On the other hand, if rates soften, the bond will remain in circulation until the later maturity, preventing an issuer from refinancing at lower rates. In any event, synthetic puts also tend to shift an issuer’s maturity profile, with either good or ill implications, depending on how rating services interpret the shift.

MATCHING PUTS

So why do issuers engage in such a bargain? The answer appears to lie in their confidence that current interest rates are unusually attractive. “We would be happy to do a 30-year financing at these rates,” says Nabisco’s Suozzi. Meantime, interest rates for the bond portion of synthetic puts exceed rates for medium-term notes by only three to five basis points– before considering the value created by selling the option package.

To protect itself, nevertheless, against the possibility that rates will decline, an issuer can limit exposure by matching synthetic puts to other fixed-income securities it has issued. General Mills, for example, hedges the synthetic put in its portfolio against other callable bonds that allow the $5.6 billion consumer food company to take advantage of a decline in rates, according to Van Benschoten.

Synthetic puts are products of their environment. “The 10-year [Treasury] note has been above 5.25 percent for 99.1 percent of the time over the last 25 years,” says Morgan Stanley managing director Thomas Thees. This protracted period of low interest rates has given CFOs at most creditworthy companies an opportunity to lock in all the capital they really need at rates they can feel pretty smug about. Fee-hungry investment bankers have to scramble to find reasons for new refinancing.

Happily, fierce competition for refinancing customers has kept a lid on fees–even for these newfangled securities. The investment banking fee for the underlying bond component of synthetic puts is no different from the fee for an ordinary bond of the same maturity. On the other hand, the underwriter pays the issuer for an option, and the price tag reflects its value to the underwriter’s derivatives portfolio.

STILL EVOLVING

While synthetic puts are still an evolving structure, the learning curve has been steep. The first synthetic puts, brought to market by UBS Securities in September 1996, had a convoluted structure that involved a trust.
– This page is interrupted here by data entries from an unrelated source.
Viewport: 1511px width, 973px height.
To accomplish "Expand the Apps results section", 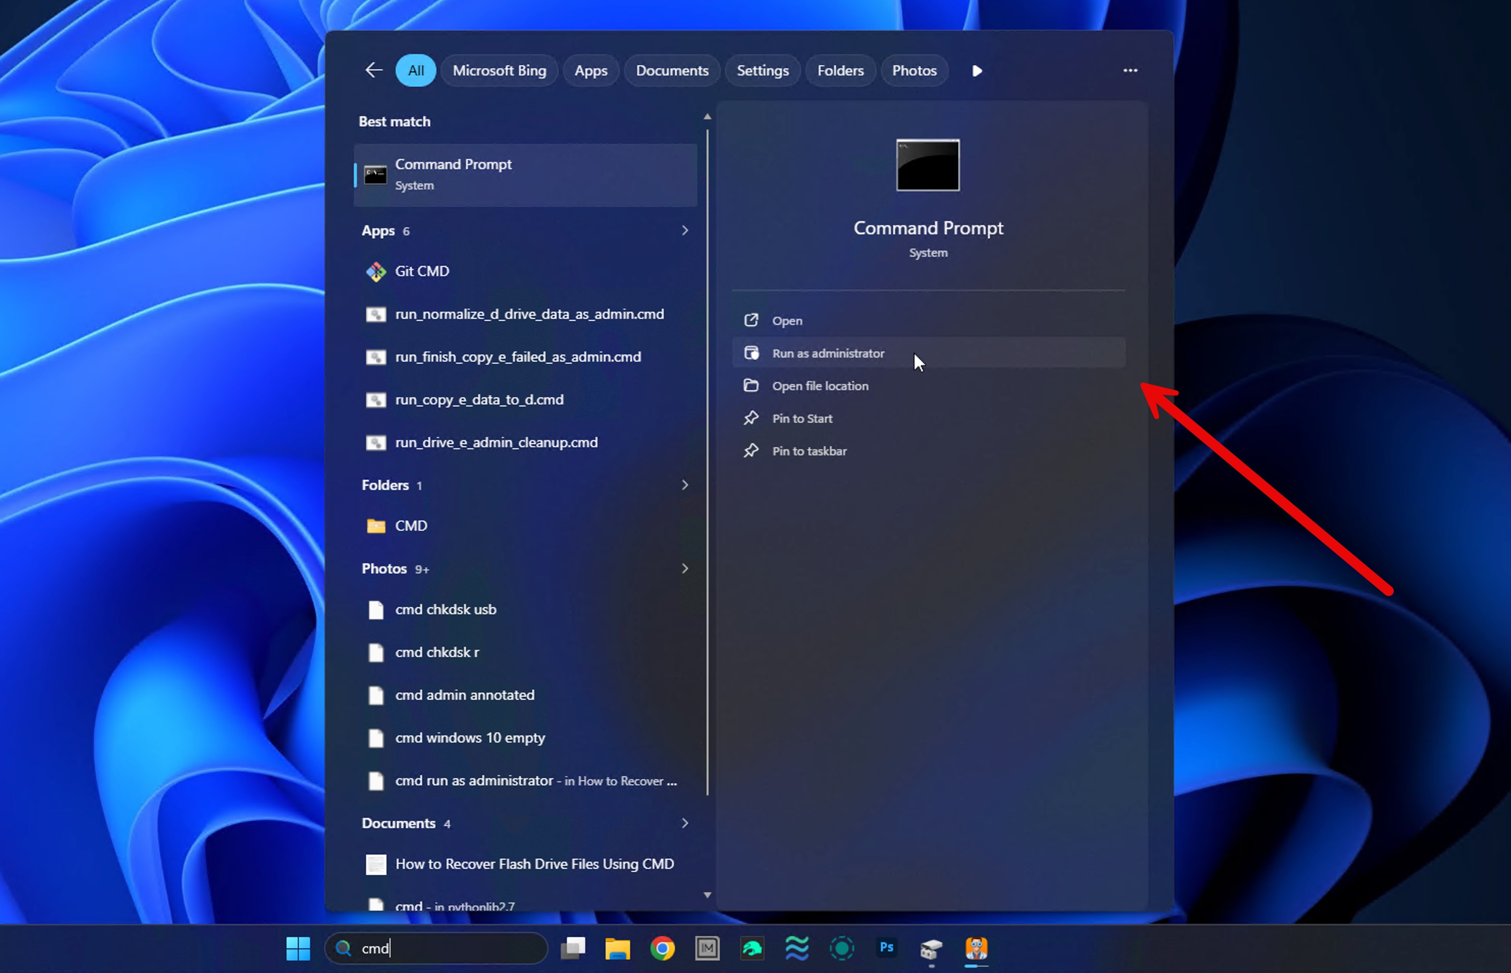I will (x=685, y=231).
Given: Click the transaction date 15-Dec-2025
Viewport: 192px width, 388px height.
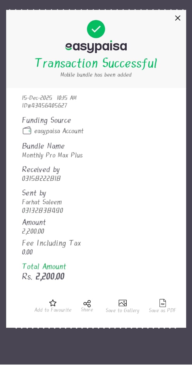Looking at the screenshot, I should 37,98.
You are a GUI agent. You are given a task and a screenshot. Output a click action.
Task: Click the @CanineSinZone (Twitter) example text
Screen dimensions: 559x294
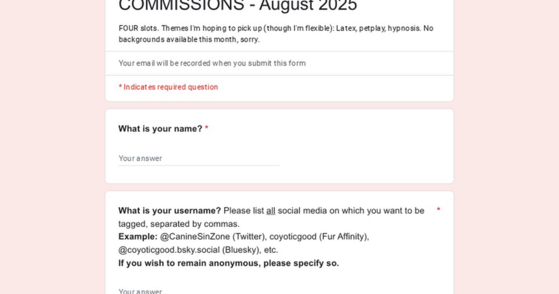click(213, 236)
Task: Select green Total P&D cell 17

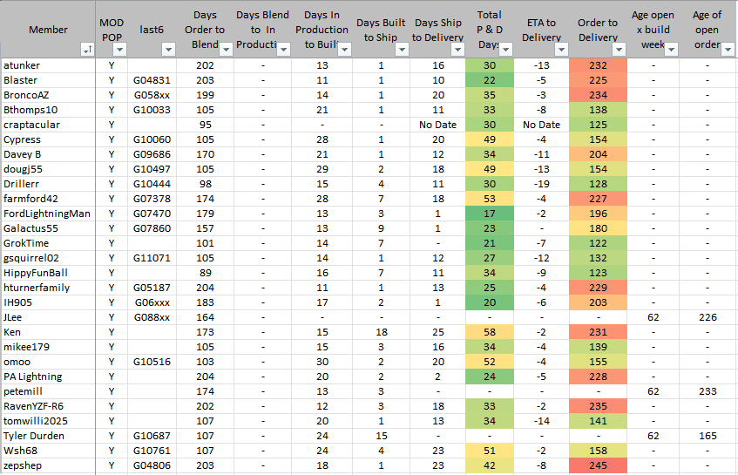Action: click(x=489, y=214)
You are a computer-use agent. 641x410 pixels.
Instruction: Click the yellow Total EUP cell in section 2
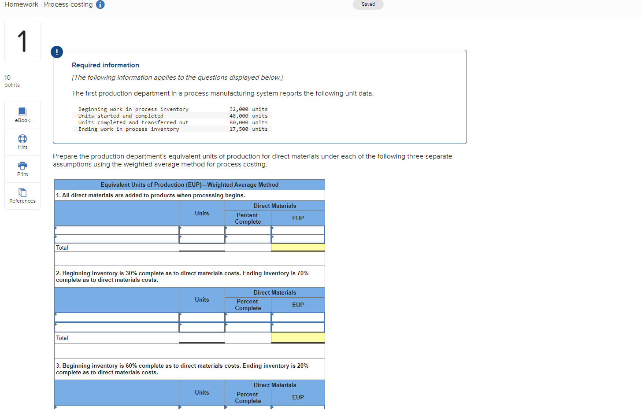(298, 338)
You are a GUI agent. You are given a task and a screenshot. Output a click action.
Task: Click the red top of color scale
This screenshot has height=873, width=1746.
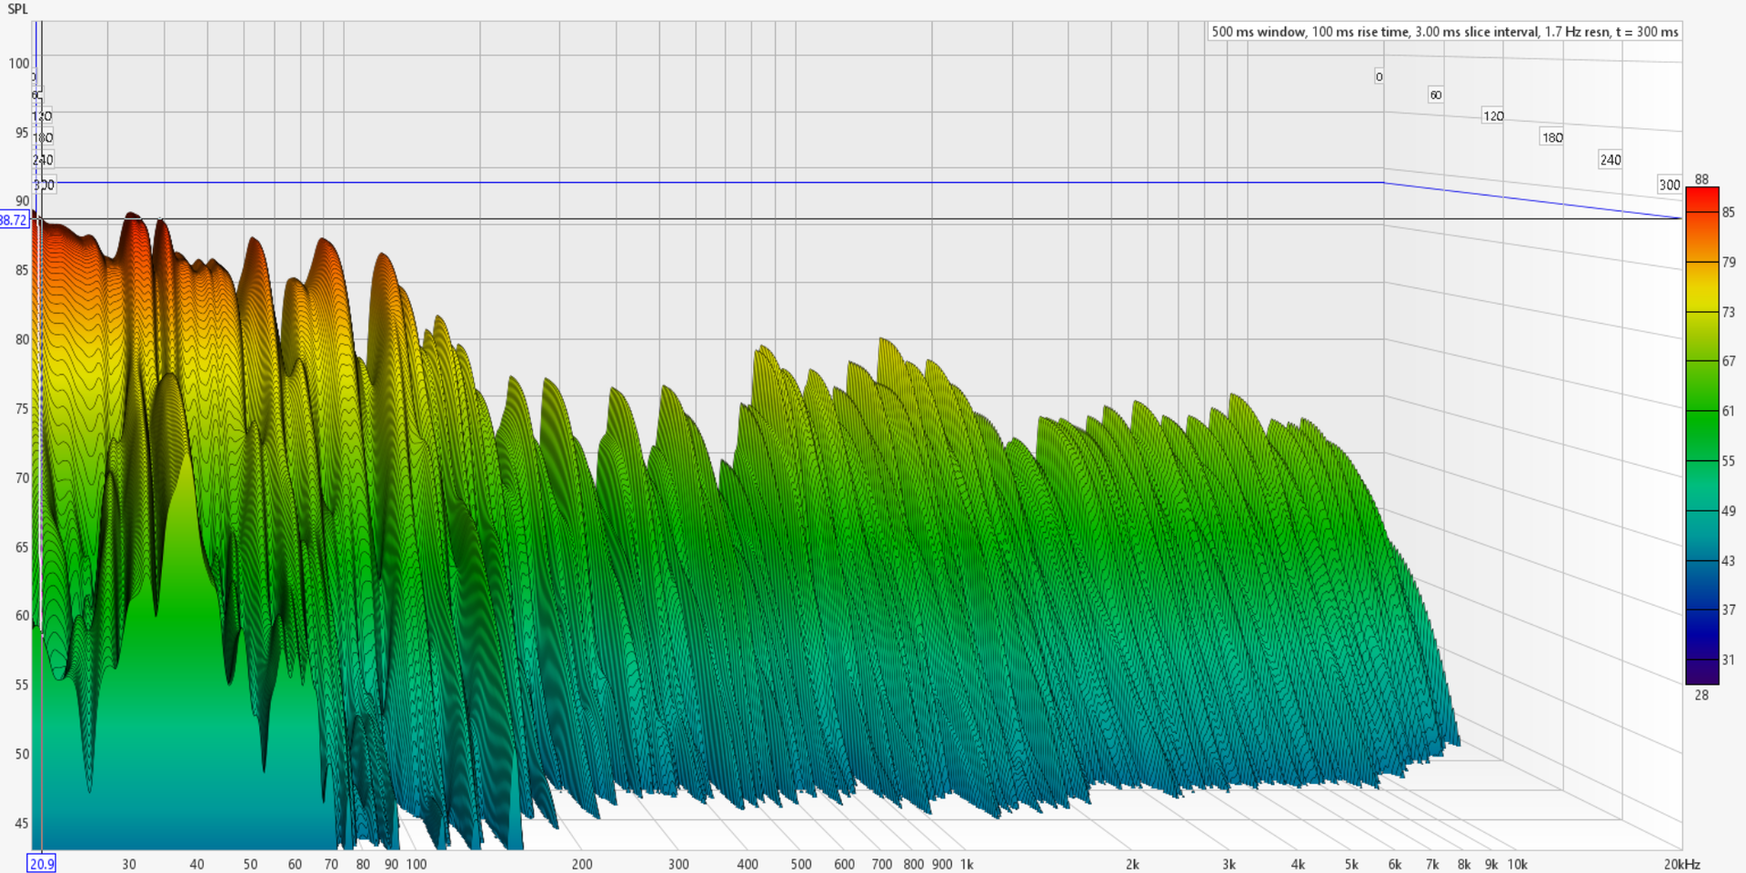coord(1701,200)
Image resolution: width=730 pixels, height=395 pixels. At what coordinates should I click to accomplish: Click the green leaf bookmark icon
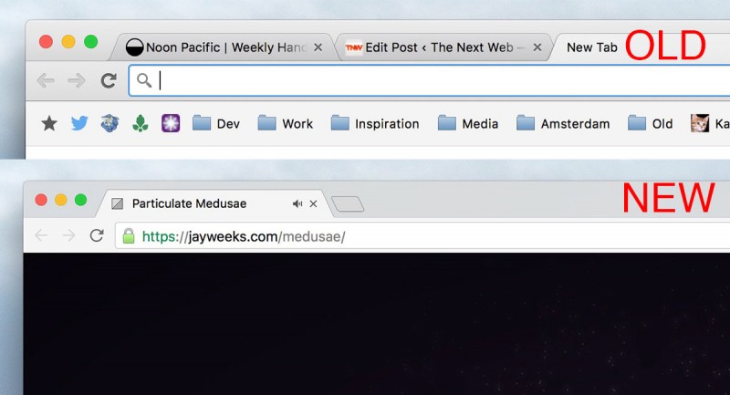pos(140,123)
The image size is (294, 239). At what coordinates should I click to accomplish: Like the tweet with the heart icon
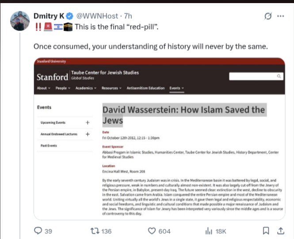coord(152,231)
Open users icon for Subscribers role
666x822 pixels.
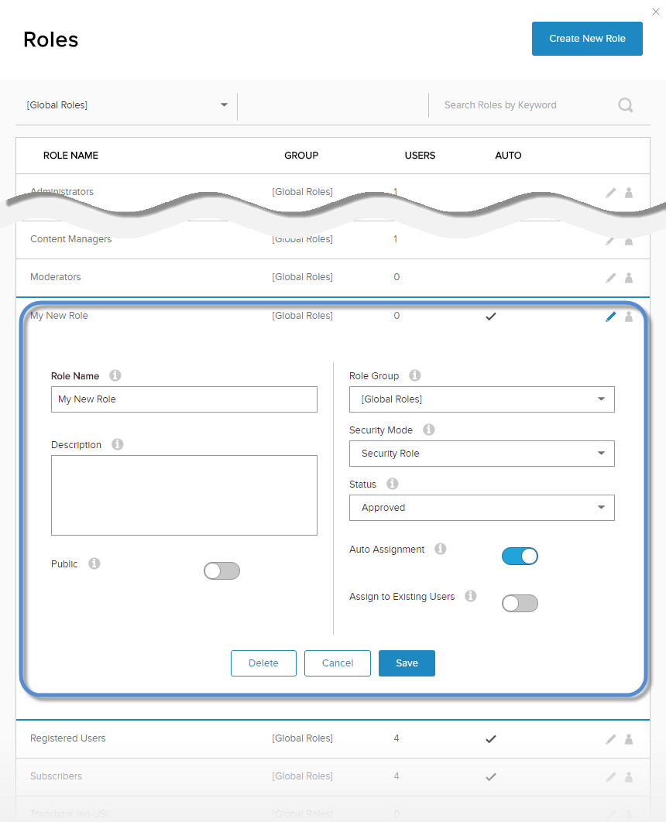[x=629, y=777]
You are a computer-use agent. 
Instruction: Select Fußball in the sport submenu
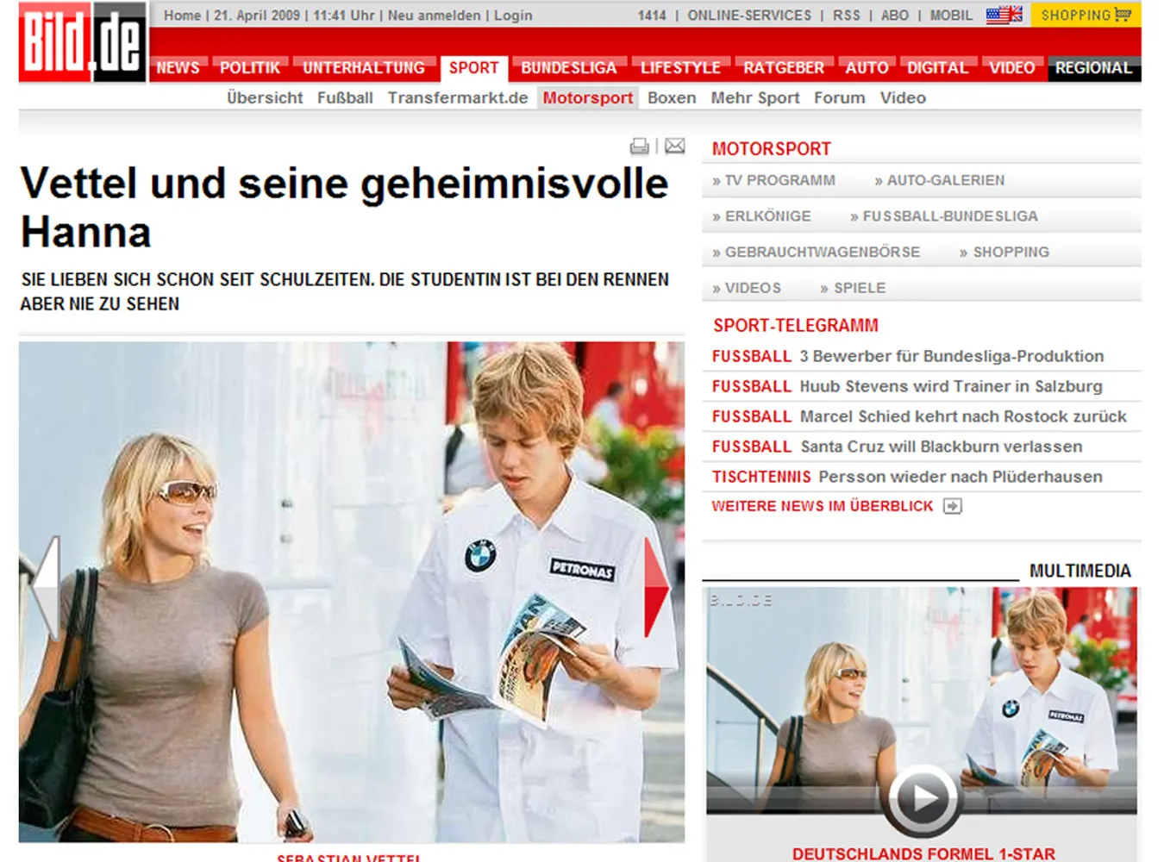345,98
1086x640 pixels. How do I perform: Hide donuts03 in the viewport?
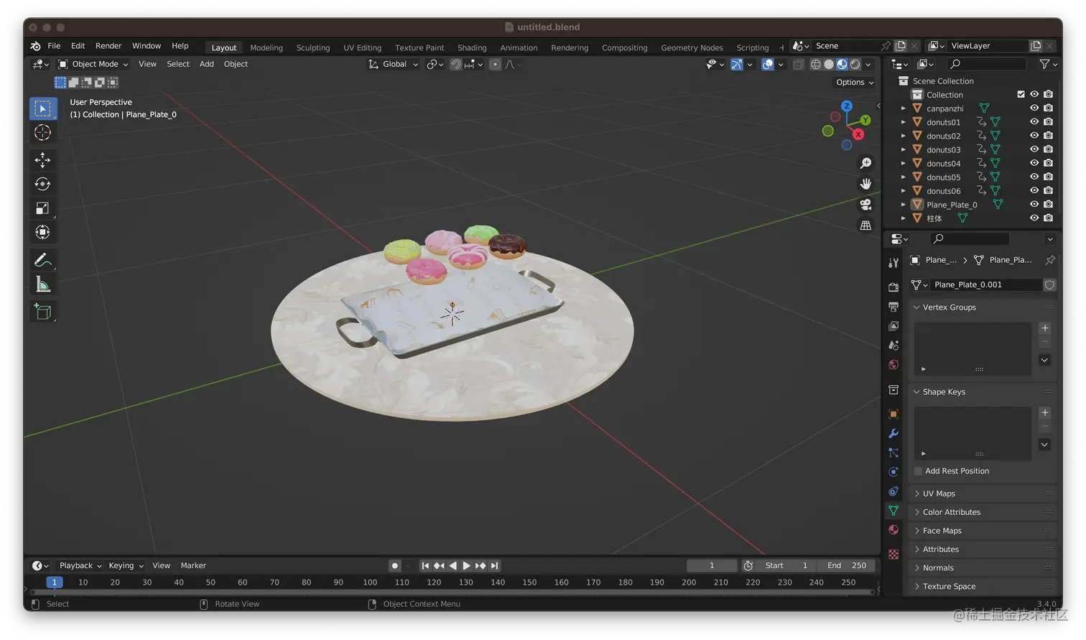(x=1034, y=149)
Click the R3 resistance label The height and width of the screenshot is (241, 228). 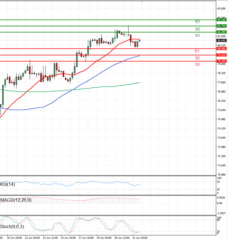point(197,22)
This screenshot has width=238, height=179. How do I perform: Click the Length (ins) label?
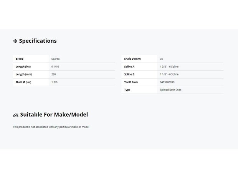tap(23, 67)
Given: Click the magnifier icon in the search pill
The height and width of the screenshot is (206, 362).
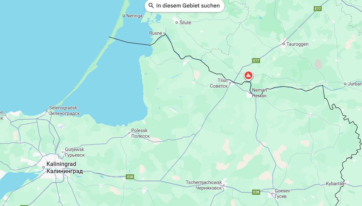Looking at the screenshot, I should (x=151, y=5).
With the trust, the underlying bonds had to be placed privately and were less liquid than later versions. According to Nabisco’s Suozzi, who has done deals both with and without the trust, investors were initially skeptical about the unfamiliar structure, needing a 10- basis-point premium on the yield over puttable bonds without the stripped off swaption feature.

Nabisco has been very happy with the structure as it has evolved. It has enabled the food company to refinance at a savings of $10 million to $15 million annually on its debt service, and improve its credit profile by redistributing its debt maturities more manageably. As of the end of January, $1.2 billion of Nabisco’s $4.5 billion total debt was structured with synthetic puts.

General Mills’s Van Benschoten cheerily agrees that it’s a win-win situation for all parties– the issuer, the investor, the derivatives desk, and the corporate finance crew at the underwriter. “That’s unusual on Wall Street, where somebody usually gets taken advantage of,” Van Benschoten says.

Emily Plishner is a freelance writer based in Brooklyn, New York.